IDIOS: An innovative index for evaluating dental imaging-based osteoporosis screening indices.

PubMed

Barngkgei, Imad; Halboub, Esam; Almashraqi, Abeer Abdulkareem; Khattab, Razan; Al Haffar, Iyad

2016-09-01

The goal of this study was to develop a new index as an objective reference for evaluating current and newly developed indices used for osteoporosis screening based on dental images. Its name; IDIOS, stands for Index of Dental-imaging Indices of Osteoporosis Screening. A comprehensive PubMed search was conducted to retrieve studies on dental imaging-based indices for osteoporosis screening. The results of the eligible studies, along with other relevant criteria, were used to develop IDIOS, which has scores ranging from 0 (0%) to 15 (100%).
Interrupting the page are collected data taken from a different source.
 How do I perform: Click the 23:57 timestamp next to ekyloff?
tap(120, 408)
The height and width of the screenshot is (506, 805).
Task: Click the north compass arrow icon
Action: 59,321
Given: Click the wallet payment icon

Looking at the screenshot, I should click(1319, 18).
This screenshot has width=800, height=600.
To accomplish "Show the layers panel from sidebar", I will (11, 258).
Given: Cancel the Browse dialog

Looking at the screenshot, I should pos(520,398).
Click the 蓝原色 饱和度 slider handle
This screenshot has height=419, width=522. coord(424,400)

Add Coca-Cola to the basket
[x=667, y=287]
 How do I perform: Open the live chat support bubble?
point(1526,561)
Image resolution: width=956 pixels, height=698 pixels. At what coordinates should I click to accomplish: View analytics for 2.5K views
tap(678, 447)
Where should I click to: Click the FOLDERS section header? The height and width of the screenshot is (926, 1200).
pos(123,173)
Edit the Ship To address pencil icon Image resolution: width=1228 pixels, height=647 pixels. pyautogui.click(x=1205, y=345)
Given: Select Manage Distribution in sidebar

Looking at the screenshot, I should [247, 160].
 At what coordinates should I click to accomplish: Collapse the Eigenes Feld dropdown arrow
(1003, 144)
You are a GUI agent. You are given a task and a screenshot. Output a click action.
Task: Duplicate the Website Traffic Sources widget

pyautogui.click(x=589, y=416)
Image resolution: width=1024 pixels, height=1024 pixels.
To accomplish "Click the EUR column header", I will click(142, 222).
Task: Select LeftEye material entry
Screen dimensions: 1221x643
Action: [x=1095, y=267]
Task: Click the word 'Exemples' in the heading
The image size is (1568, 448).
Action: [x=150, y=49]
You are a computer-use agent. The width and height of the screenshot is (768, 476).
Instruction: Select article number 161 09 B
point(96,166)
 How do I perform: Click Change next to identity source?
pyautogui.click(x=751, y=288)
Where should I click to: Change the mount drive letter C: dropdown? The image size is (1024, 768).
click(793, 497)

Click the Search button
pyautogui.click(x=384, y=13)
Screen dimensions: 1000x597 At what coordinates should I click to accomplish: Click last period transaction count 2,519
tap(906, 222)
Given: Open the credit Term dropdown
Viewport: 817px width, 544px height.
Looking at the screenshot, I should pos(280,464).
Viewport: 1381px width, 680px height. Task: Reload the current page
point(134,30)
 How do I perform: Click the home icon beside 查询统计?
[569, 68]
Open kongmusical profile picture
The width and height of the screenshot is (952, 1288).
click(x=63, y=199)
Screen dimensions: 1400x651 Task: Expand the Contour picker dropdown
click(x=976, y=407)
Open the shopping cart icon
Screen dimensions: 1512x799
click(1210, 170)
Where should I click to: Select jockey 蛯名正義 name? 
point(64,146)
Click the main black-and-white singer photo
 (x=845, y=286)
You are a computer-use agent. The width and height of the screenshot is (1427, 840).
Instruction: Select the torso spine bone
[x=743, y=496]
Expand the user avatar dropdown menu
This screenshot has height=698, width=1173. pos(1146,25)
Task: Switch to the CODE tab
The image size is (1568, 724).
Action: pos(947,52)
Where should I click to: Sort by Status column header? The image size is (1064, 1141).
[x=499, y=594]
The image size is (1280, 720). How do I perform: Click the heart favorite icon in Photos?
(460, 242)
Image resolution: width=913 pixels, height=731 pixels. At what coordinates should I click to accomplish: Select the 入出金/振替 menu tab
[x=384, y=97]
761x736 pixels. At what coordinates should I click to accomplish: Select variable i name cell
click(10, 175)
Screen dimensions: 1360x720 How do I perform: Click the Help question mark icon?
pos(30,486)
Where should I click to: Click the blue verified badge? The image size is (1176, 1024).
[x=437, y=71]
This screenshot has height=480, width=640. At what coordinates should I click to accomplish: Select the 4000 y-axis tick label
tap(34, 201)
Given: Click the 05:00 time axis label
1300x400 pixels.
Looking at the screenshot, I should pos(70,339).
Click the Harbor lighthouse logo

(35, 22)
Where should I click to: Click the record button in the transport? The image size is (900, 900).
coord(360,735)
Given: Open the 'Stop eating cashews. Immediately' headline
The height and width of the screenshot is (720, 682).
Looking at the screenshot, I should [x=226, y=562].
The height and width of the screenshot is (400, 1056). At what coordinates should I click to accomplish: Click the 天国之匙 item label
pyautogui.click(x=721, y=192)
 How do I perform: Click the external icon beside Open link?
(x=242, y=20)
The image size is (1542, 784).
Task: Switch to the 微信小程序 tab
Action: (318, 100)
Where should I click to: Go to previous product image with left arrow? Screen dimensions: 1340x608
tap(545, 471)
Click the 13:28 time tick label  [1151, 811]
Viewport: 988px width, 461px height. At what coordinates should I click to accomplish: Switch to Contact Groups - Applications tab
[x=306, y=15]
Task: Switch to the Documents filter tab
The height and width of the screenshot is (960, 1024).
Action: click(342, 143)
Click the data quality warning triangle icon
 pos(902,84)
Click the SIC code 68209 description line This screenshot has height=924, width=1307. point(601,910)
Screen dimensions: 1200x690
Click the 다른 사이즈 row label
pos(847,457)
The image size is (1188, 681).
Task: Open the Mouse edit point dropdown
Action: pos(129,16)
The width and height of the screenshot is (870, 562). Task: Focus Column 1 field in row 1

The indices presented in the studies we included were then evaluated using IDIOS. The 104 studies that were included utilized 24, 4, and 9 indices derived from panoramic, periapical, and computed tomographic/cone-beam computed tomographic techniques, respectively. The IDIOS scores for these indices ranged from 0 (0%) to 11.75 (78.32%). IDIOS is a valuable reference index that facilitates the evaluation of other dental imaging-based osteoporosis screening indices. Furthermore, IDIOS can be utilized to evaluate the accuracy of newly developed indices.